The Rainbow Warrior sailed on past the east coast and docked yesterday at the Chennai port. There was also an amazing action last morning where the climate action team painted the message 'Cut Coal Save Climate' on the hull of a cargo ship (the INS Sridevi) laden with coal. India right now, (actually based on 2002 data) stands at fifth place on the list of the world's largest polluters. The current development plans envisage an addition of 73 new coal fired power plants. By themselves, these coal megaliths will raise India to the third position. Greenpeace and Solar Generation are strongly against this kind of blind development plans. We need clean power if we want to stick around long enough to see India as a world leader, in whatever field it is.

In the last post I mentioned how officials sent to survey the population of the Sunderbans were shocked to discover that an entire island had disappeared beneath the sea. A Kolkata based scientist, along with his team of oceanographers at the Jadavpur University have identified another island that submerged at about the same time, although there is no record of any human settlement on that island.

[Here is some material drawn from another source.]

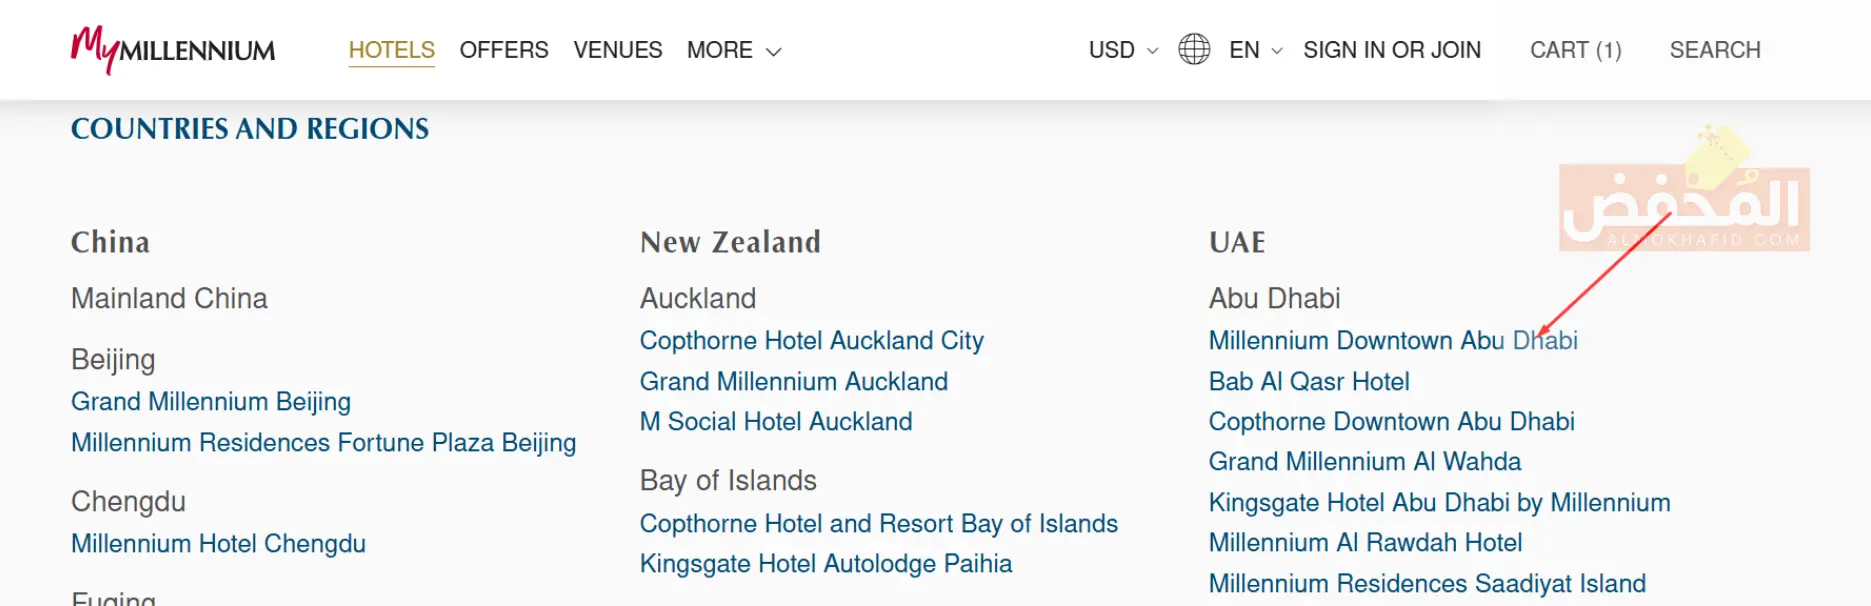This screenshot has width=1871, height=606.
Task: Open Millennium Hotel Chengdu link
Action: (x=218, y=544)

Around the same period, a series of cyclones and droughts battered the coastal state of Orissa. Although the Orissa droughts and Super-cyclone made it to media prime-time, little corrective actions can be said to have taken place. As of today this state continues to suffer from the effects of climate change. An already poor people (Orissa scores a meagre 1 - 1.5 on a scale of 5 in the economic development indices), the Oriyas today are struggling to sustain their lives. Orissa has to its credit several dubious distinctions, including supposed trafficking in women, highest numbers of infant mortality due to malnourishment and record numbers of migration due to rising sea levels eating into the coast.

If truly there are climate change hotspots in India, Orissa figures at the top of the list. Greenpeace and Solar Generation India have separately documented the effects of climate change already being experienced by the Oriyas.
Given below is the first video created, directed and shot entirely by the team of Solar Generation. Take a look:



One is forced to feel ashamed about the clueless leadership that seems to prevail in our country after one witnesses the suffering that these people seem to have accepted as part of their lives.

I didn't want to drag this post on for too much longer but couldn't help but share this story.

The region over which Orissa stands now is roughly the extent over which a medieval Indian kingdom, that of the Kalingas, once stood. The Emperor Ashoka waged a lengthy and bloody war on the Kalingas and defeated them. At the end of this war, the king who was known as Chandashoka, "the cruel Ashoka," was so moved by the suffering he had imposed on the Kalingas that he gave up all violence and adopted Buddhism, giving up his traditional Vedic religious beliefs. Later, Emperor Ashoka was rechristened, from "the cruel Ashoka" (Chandashoka) to "the pious Ashoka" (Dharmashoka).

I wonder if the descendants of the Kalingas will once again be forced to embrace oblivion in the face of senseless greed.